_Prompt_. Reproduce the entries from the line containing "You are a computer-use agent. The" through the line containing "This screenshot has width=621, height=400.", including both lines, with every character unchanged.
+++ Data entries
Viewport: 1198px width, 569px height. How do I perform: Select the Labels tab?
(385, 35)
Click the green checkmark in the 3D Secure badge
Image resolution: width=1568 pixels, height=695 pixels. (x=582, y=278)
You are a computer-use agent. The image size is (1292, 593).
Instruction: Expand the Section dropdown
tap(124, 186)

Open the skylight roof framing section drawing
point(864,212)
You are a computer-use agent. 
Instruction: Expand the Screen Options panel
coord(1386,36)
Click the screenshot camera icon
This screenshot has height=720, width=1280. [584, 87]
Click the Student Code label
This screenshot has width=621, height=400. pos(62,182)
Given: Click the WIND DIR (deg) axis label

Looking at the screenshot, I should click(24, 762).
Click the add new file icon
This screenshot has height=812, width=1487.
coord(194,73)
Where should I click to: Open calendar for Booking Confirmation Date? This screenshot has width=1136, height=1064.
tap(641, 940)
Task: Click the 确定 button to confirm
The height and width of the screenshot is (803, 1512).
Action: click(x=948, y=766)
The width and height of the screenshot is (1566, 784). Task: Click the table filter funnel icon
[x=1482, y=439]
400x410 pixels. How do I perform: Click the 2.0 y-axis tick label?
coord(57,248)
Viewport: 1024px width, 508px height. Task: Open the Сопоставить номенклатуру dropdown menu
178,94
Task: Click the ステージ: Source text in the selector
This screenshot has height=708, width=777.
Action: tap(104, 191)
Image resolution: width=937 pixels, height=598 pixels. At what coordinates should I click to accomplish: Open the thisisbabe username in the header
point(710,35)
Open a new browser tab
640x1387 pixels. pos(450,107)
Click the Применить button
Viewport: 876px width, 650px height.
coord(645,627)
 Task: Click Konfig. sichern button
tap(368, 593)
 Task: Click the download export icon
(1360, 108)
++++++
_Answer below_.
You are a computer-use agent. The image size is (1292, 593).
Instruction: Expand the Section dropdown
tap(124, 186)

Open the skylight roof framing section drawing
point(864,212)
You are a computer-use agent. 
Instruction: Expand the Screen Options panel
coord(1386,36)
Click the screenshot camera icon
This screenshot has height=720, width=1280. [584, 87]
Click the Student Code label
This screenshot has width=621, height=400. pos(62,182)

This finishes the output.